- Work request -
Word for word, set down every line of the entries below from the line with "This screenshot has height=1024, width=1024." to the line with "The width and height of the screenshot is (1162, 1036).", including both, and no other line.

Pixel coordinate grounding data
==*==
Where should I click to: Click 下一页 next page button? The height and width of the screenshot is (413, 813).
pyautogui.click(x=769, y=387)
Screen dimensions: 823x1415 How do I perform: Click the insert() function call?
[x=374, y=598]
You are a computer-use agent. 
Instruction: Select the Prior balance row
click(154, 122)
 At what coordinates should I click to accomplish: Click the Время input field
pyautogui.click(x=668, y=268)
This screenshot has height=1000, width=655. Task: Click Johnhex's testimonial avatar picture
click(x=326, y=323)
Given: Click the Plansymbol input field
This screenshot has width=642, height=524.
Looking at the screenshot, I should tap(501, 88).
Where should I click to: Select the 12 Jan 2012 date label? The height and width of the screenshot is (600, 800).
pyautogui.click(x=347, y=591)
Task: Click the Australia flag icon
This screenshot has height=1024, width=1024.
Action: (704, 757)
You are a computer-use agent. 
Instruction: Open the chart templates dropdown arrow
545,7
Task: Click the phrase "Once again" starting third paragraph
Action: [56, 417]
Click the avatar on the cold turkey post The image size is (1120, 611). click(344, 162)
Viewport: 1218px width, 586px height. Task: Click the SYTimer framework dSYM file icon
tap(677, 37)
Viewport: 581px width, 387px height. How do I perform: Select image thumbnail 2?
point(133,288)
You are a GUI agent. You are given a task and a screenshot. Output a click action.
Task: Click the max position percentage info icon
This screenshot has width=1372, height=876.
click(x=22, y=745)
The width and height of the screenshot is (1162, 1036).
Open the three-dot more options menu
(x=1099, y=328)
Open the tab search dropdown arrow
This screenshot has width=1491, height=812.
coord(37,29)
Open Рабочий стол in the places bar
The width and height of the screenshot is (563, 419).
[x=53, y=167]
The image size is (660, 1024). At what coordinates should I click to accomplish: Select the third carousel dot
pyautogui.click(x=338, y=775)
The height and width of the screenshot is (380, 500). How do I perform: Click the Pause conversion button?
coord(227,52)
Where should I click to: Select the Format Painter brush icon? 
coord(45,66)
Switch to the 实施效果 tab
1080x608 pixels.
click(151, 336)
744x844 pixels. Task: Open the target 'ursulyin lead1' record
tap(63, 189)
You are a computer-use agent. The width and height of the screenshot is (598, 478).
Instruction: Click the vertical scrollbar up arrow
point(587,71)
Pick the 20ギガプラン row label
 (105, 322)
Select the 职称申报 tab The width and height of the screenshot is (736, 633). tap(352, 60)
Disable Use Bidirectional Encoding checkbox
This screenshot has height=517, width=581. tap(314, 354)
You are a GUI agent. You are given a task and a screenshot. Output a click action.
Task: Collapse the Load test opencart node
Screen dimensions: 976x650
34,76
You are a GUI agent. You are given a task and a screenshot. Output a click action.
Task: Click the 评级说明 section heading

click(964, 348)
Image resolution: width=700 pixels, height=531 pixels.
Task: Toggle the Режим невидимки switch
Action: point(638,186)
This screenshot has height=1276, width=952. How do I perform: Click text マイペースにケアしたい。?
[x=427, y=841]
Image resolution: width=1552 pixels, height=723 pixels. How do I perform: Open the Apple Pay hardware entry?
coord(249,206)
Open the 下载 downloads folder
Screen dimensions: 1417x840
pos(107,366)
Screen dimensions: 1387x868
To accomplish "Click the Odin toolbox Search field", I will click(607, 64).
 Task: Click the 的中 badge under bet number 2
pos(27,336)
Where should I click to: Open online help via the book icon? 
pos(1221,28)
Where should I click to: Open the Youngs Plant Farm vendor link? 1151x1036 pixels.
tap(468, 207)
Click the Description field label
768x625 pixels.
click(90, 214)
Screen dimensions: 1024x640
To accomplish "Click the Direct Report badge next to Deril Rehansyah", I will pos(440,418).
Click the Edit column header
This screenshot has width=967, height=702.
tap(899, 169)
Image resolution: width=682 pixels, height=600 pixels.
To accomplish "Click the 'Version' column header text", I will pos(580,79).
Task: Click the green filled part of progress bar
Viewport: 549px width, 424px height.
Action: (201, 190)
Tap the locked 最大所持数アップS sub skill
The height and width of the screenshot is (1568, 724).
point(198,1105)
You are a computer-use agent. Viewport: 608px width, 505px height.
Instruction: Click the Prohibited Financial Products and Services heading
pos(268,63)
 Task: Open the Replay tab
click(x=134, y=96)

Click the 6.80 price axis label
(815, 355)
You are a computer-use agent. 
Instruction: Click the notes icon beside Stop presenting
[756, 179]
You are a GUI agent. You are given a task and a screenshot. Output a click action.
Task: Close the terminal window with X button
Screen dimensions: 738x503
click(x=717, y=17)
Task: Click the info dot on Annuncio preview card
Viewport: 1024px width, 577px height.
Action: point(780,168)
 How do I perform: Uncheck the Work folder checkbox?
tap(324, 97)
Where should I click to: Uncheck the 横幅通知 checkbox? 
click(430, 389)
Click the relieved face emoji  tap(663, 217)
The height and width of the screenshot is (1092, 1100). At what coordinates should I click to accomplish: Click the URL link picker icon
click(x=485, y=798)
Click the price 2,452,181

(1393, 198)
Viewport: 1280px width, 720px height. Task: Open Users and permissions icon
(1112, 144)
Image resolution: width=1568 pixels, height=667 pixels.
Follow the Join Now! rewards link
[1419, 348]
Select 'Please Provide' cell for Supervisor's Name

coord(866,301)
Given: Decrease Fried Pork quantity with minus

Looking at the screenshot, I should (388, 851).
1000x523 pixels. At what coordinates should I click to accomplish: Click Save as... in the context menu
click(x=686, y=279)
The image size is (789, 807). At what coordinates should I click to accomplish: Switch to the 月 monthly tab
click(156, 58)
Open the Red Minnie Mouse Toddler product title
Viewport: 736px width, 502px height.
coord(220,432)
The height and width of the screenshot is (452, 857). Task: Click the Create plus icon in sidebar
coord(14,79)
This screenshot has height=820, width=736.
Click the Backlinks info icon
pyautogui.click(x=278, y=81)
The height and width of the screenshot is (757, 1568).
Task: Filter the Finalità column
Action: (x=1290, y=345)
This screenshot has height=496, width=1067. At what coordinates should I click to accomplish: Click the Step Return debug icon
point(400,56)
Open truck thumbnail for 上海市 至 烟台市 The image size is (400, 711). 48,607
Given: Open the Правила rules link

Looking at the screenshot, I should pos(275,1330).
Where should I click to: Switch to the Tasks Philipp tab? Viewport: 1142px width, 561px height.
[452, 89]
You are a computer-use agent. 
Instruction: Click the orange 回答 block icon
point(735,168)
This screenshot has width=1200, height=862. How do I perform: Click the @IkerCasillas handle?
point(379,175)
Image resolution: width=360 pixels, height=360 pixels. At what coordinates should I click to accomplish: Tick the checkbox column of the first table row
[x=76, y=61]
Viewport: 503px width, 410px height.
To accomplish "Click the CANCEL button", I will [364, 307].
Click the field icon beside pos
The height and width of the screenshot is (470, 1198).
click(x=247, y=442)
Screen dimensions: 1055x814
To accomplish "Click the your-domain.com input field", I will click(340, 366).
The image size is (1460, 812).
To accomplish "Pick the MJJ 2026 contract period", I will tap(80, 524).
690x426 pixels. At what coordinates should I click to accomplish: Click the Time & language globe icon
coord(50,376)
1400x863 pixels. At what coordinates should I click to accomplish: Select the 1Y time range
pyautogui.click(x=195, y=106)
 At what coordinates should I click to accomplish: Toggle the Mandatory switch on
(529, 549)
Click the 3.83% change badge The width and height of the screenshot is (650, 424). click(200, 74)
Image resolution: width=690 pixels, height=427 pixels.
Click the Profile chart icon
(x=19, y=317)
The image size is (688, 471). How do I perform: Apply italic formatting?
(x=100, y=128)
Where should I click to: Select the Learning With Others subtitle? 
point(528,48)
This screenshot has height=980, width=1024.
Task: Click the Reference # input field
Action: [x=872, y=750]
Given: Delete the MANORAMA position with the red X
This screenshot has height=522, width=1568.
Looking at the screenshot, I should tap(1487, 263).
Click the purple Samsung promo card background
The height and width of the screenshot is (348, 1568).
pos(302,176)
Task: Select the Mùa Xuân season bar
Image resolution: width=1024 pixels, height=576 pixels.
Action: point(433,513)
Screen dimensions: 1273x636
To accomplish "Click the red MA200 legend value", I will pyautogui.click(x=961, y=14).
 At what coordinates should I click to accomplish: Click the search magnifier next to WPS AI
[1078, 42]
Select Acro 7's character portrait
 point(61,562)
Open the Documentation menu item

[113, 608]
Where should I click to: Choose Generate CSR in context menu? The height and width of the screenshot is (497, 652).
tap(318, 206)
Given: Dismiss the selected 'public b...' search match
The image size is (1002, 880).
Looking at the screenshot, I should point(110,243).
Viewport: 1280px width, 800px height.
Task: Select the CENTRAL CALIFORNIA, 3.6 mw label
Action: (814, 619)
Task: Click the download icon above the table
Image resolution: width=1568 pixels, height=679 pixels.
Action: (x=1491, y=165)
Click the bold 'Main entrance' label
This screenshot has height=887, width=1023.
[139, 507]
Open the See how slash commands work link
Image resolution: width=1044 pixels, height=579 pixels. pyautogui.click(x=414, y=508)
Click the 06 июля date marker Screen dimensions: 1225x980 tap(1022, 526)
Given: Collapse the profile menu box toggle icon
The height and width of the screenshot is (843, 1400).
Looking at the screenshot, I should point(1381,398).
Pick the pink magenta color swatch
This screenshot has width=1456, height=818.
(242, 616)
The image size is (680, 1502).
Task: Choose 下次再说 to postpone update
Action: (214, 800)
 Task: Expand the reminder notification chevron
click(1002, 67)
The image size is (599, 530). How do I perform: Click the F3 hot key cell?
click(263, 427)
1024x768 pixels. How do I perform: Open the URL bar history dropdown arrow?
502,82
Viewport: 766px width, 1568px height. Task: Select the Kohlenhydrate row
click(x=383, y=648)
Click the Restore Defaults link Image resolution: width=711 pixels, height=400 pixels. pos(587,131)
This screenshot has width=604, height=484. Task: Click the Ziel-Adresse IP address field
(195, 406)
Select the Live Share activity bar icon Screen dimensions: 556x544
==*==
- Written answer -
This screenshot has height=1024, width=1024.
Action: (704, 757)
You are a computer-use agent. 
Instruction: Open the chart templates dropdown arrow
545,7
Task: Click the phrase "Once again" starting third paragraph
Action: [56, 417]
Click the avatar on the cold turkey post The image size is (1120, 611). click(344, 162)
Viewport: 1218px width, 586px height. Task: Click the SYTimer framework dSYM file icon
tap(677, 37)
Viewport: 581px width, 387px height. How do I perform: Select image thumbnail 2?
point(133,288)
You are a GUI agent. You are given a task and a screenshot. Output a click action.
Task: Click the max position percentage info icon
This screenshot has width=1372, height=876.
click(x=22, y=745)
The width and height of the screenshot is (1162, 1036).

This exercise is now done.